Pregnancy can be somewhat of an emotional rollercoaster with moments of joy, fear, anxiety, and other complicated feelings scattered throughout the ride. Prenatal care involves a lot of testing with which doctors monitor both parent and baby. Although much of that testing results in nothing out of the ordinary for many people, sometimes an ultrasound or blood panel can point toward a real concern. A fetal syndrome diagnosis can leave families feeling like they’ve been thrown into rocky waters with nothing to hold onto. The diagnosis may be something they’re completely unfamiliar with, and although doctors can point families in a general direction, it’s hard to know exactly where to start. Our charity of the month and the recipient of our $5,000 donation is the Fetal Health Foundation, a parent-founded nonprofit whose mission is to be that life preserver when families need it most.
The beginnings of the Fetal Health Foundation started with Lonnie and Michelle Somers, who found themselves frantically searching for information and resources after their twin daughters were diagnosed with twin-to-twin transfusion syndrome (TTTS) at 20 weeks gestation. During their anatomy scan, the ultrasound revealed that the girls were being affected by TTTS, a disease of the placenta that causes one twin to receive all the nutrition and blood, and the other none to very little. The doctor broke the news to the Somers and the prognosis was bleak—he told them that he had only experienced this once before and the outcome wasn’t favorable. The Somers refused to give up on their daughters and researched TTTS extensively, contacting the TTTS Foundation for help. After a specialist performed an amniotic reduction to ease the pressure inside Michelle’s womb, the couple came home to find a large packet from a supporting organization on their doorstep. The packet contained everything there was to know about TTTS, as well as all the options open to them. With the information they found, the Somers contacted one of the leading experts in TTTS, and Michelle received life-saving surgery that allowed her babies to continue growing and safely be born via cesarean at 35 weeks. Their twin girls spent only 13 days in the NICU before arriving home with their overjoyed parents.

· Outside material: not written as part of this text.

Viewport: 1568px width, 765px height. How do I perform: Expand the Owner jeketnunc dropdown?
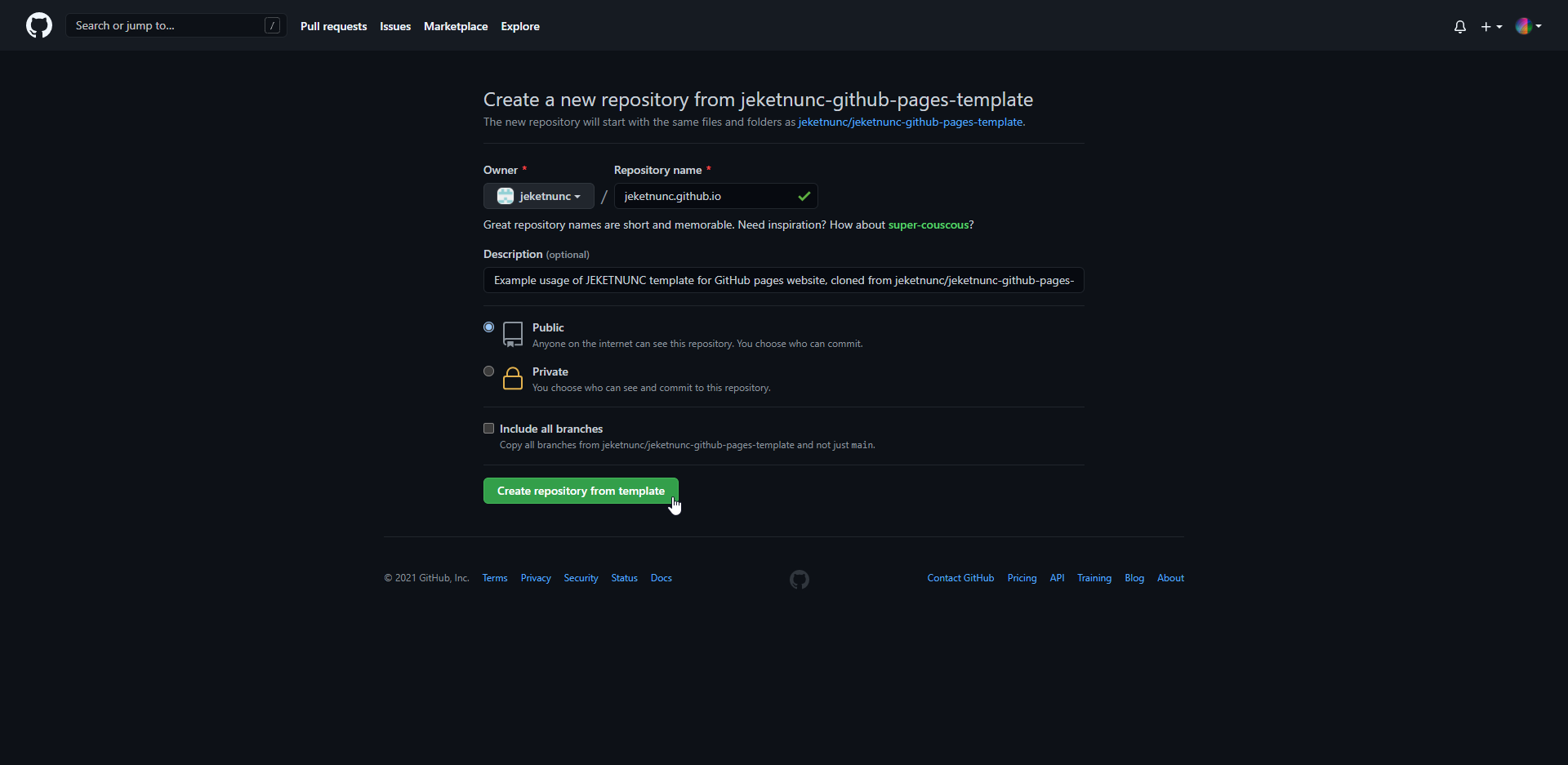(539, 196)
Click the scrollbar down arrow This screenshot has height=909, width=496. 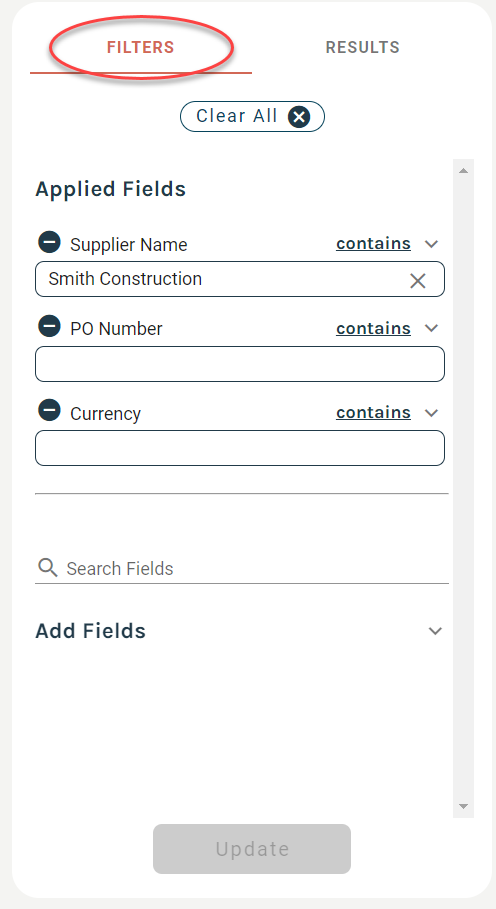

Deeply moved by their experience with TTTS, Lonnie and Michelle Somers made it their life goal to provide awareness, hope, and support to other parents affected by TTTS and other fetal syndromes. They partnered with another mother to twin TTTS survivors, Talitha McGuinness, who was inspired by the Somers and also wanted to give back to the medical community and other families going through something similar. Together, they founded the Fetal Health Foundation to provide support and information that families need to learn all about their new diagnoses. Today, the FHF is a well-respected nonprofit organization that funds research on these fetal conditions and connects families to world-class maternal-fetal medical experts to give their babies the best chance at life.
The Fetal Health Foundation’s website has a list of over 100 conditions, each containing information all about it, as well as treatment center locations that can be filtered by zip code. In addition to providing essential and life-saving information to these families facing a diagnosis, the organization also provides counseling to support those struggling to cope. Every year, 800,000 pregnancies are affected by a fetal syndrome diagnosis, and parents may understandably experience shock, fear, and grief. By working directly with fetal centers to grant research funds to study these conditions further and discover new treatments, the Fetal Health Foundation aims to give hope to these families and be the support system they need to navigate their diagnosis.